David Wasserman and his colleagues have performed a similar exercise. They have programmed computers to perform several thousand congressional redistrictings for all 43 states with multiple congressional districts (seven states have only one district) under seven different assumptions — Democratic gerrymander, proportionally partisan (the standard sought by Wisconsin Democrats in the redistricting case currently before the Supreme Court), majority-minority (the standard required by the long prevailing interpretation of the Voting Rights Act), highly competitive, compact (borders), compact (algorithmic), current, and Republican gerrymander. Then they estimated likely partisan outcomes based on recent election results.
Only one of these seven methods — Democratic gerrymander — produces more “usually Democratic” than “usually Republican” districts. Even proportionally partisan plans, which Democrats are hoping Justice Kennedy and the four Democratic-appointed justices will require, produces more usually Republican than usually Democratic districts. The current plans, by the way, produce 195 districts they classify as "usually Republican" and only 168 as "usually Democratic."
For more details, consult the Atlas of Redistricting. And take a look at Wasserman’s FiveThirtyEight article titled “Hating Gerrymandering Is Easy. Fixing It Is Harder.” In the process, he confirms points I have been making for more than five years and which others, including Wasserman himself, have increasingly been making.

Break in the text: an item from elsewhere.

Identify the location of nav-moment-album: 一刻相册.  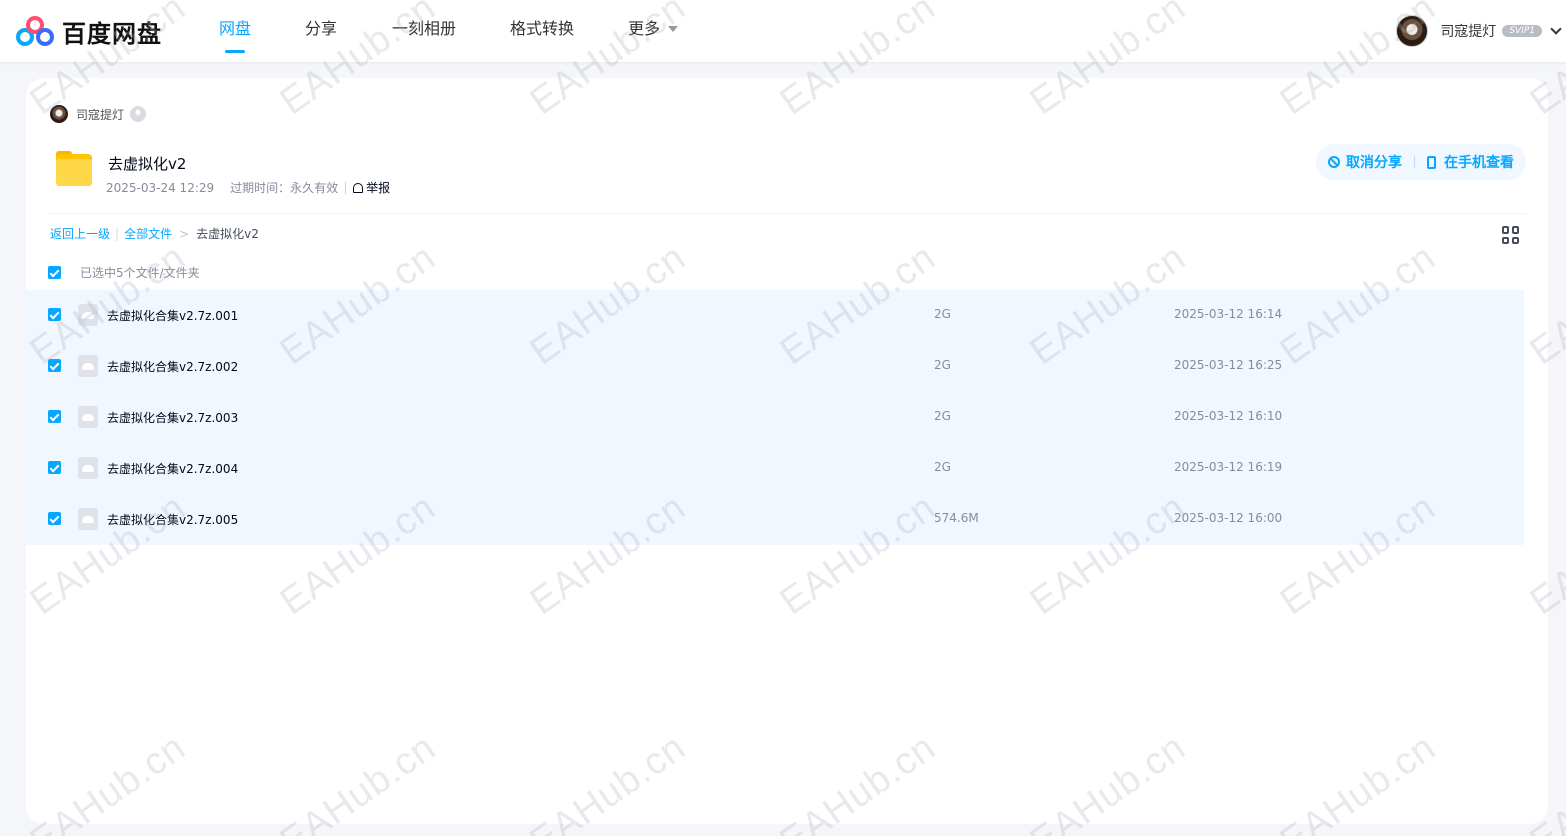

Why do Republicans tend to have an advantage in redistricting, and why do partisan Democratic districting plans tend to produce less compact and aesthetically pleasing district boundaries? “First,” Wasserman writes, “more than in past decades, Democratic voters are inefficiently clustered in big cities and college towns.” Bill Clinton’s 49 percent 1996 coalition was spread more evenly around the country than Barack Obama’s 51 percent 2012 coalition.
“Second, the Voting Rights Act limits the extent to which Democrats can spread their voters across many districts, because it provides safeguards against diluting majority-minority districts.” The courts have been finagling about the rules and chipping away at the long prevailing interpretation of the Voting Rights Act that required maximizing the number of majority-minority districts; but this is still a handicap for Democrats.

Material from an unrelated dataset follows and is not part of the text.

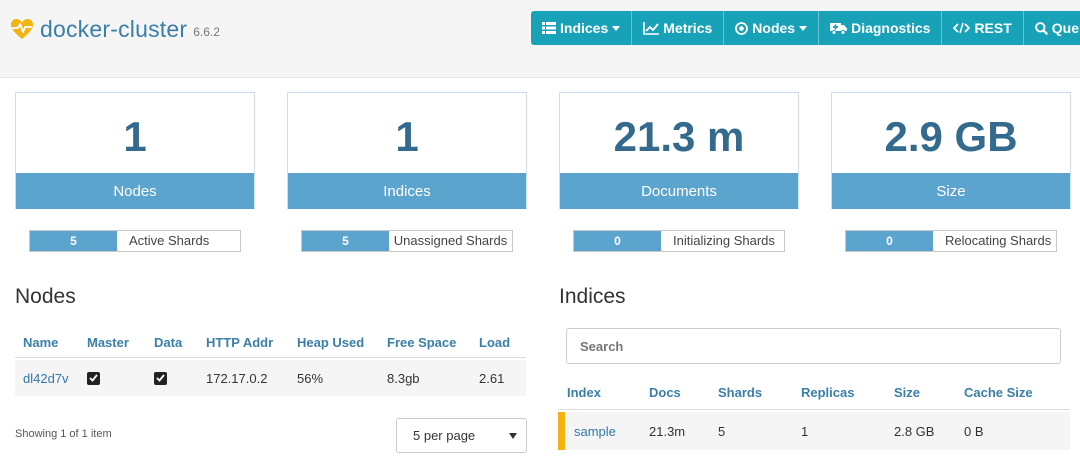 The width and height of the screenshot is (1080, 468). What do you see at coordinates (330, 342) in the screenshot?
I see `column-header-heap-used: Heap Used` at bounding box center [330, 342].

Wasserman and his colleagues, FiveThirtyEight journalists Aaron Bycoffe, Ella Koeze and Julia Wolfe, have produced splendid work. It should be required reading for anyone interested in understanding redistricting, and for those — including Justice Anthony Kennedy — who hope there is or think there must be some easy answer, some computer algorithm or legal formula, which will guarantee fair, non-partisan redistricting. There isn’t.
The best solution, and one I have long advocated, is strict application of the equal-population standard adopted by the Supreme Court in 1964, which limits more stringently than most observers think the ability of redistricters to benefit their party or faction. This also has the advantage of being easily, ministerially (a legal term) enforced by the courts in a non-partisan manner.